— ABOUT THIS TASK —
Show me every line in the listing that has the word "screenshot".

— RECORD SET —
════════

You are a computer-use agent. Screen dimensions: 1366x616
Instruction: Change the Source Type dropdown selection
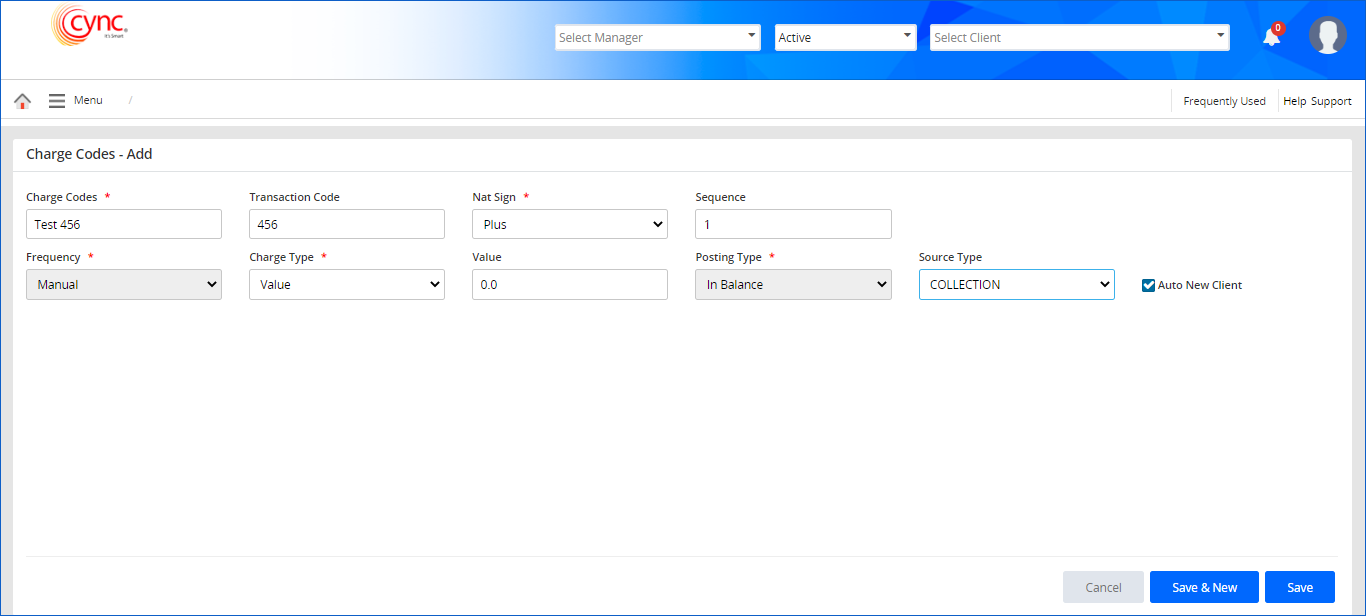coord(1016,285)
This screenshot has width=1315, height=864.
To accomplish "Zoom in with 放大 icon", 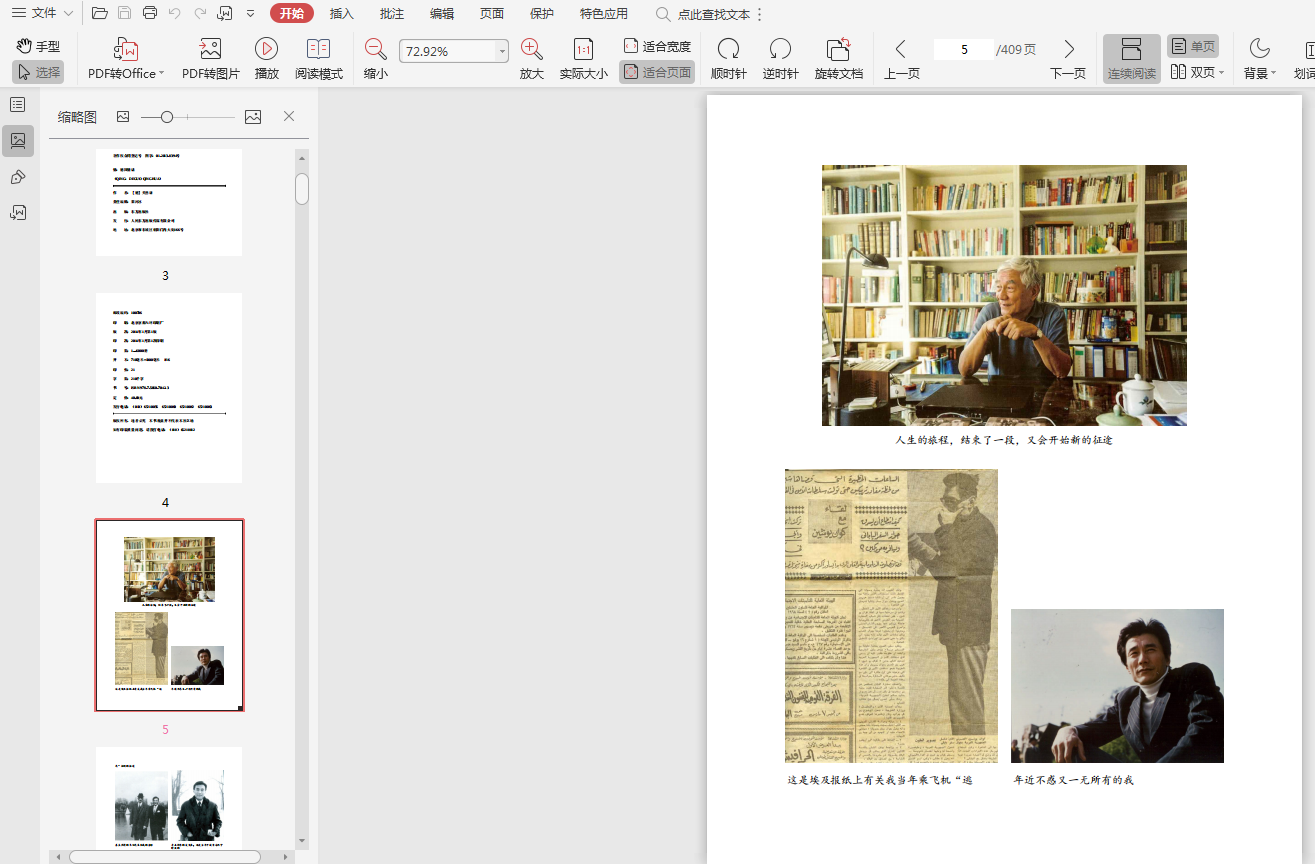I will click(532, 50).
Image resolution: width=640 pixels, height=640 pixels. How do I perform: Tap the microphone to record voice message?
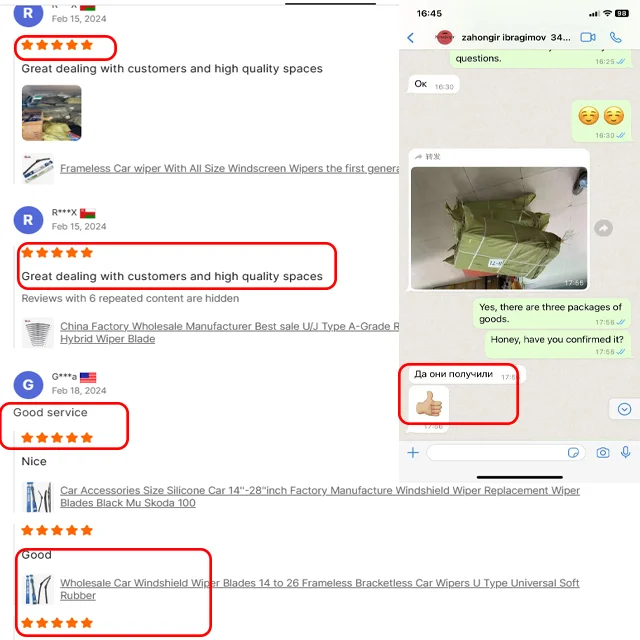(625, 452)
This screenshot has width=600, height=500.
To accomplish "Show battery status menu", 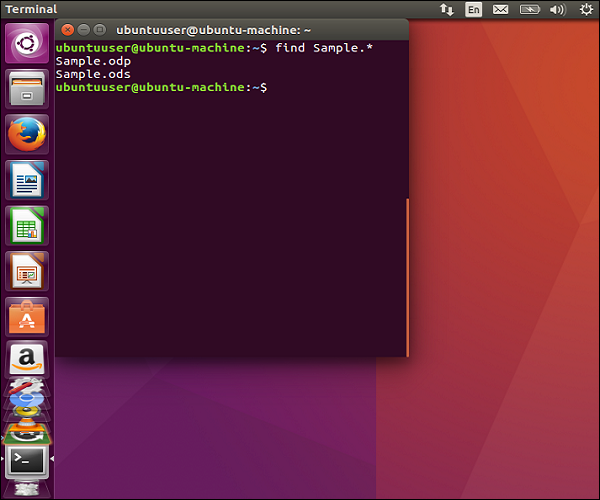I will [528, 9].
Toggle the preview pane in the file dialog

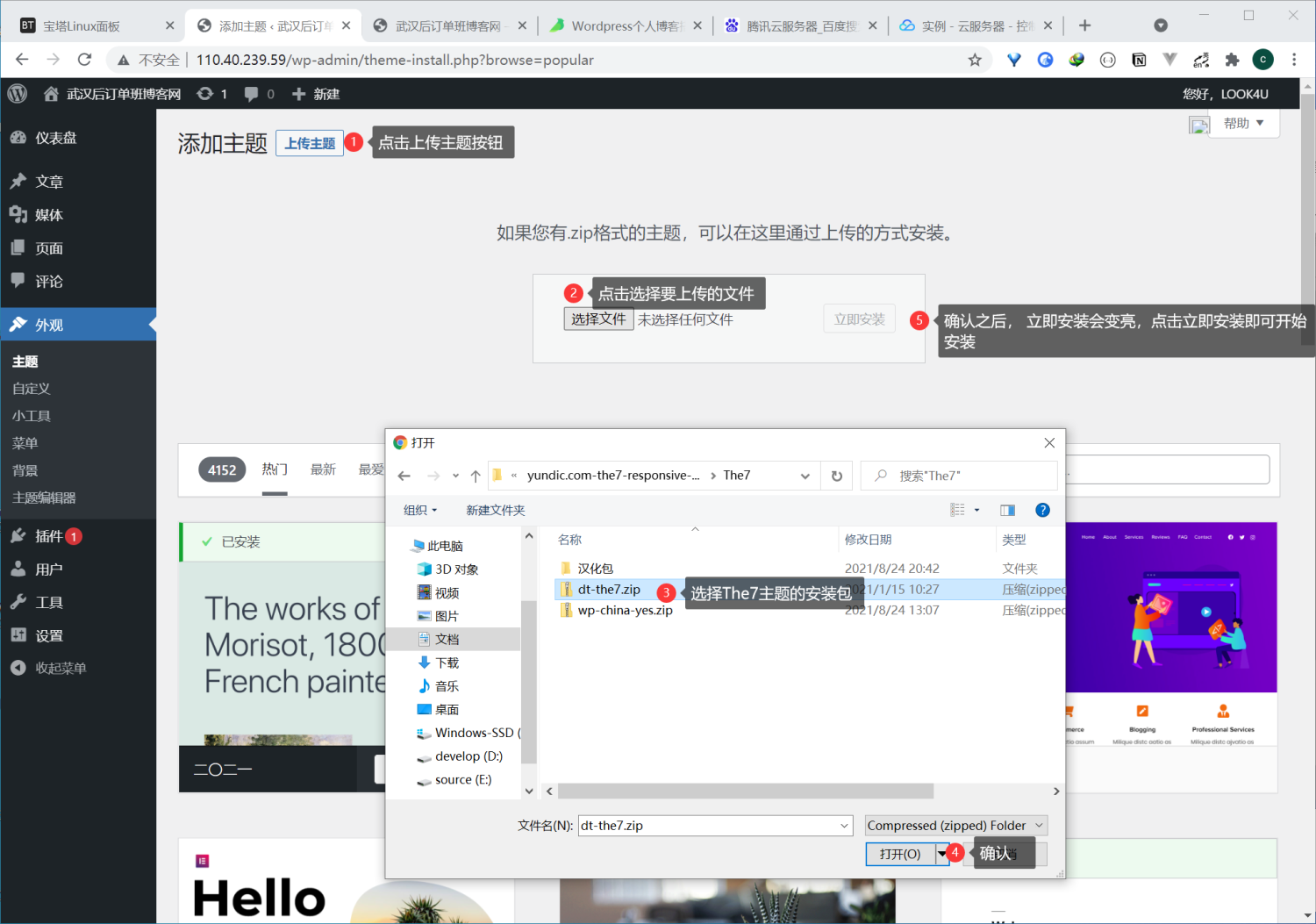[x=1006, y=509]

════════

— WRITTEN SOLUTION —
This screenshot has width=1315, height=864.
This screenshot has width=600, height=500.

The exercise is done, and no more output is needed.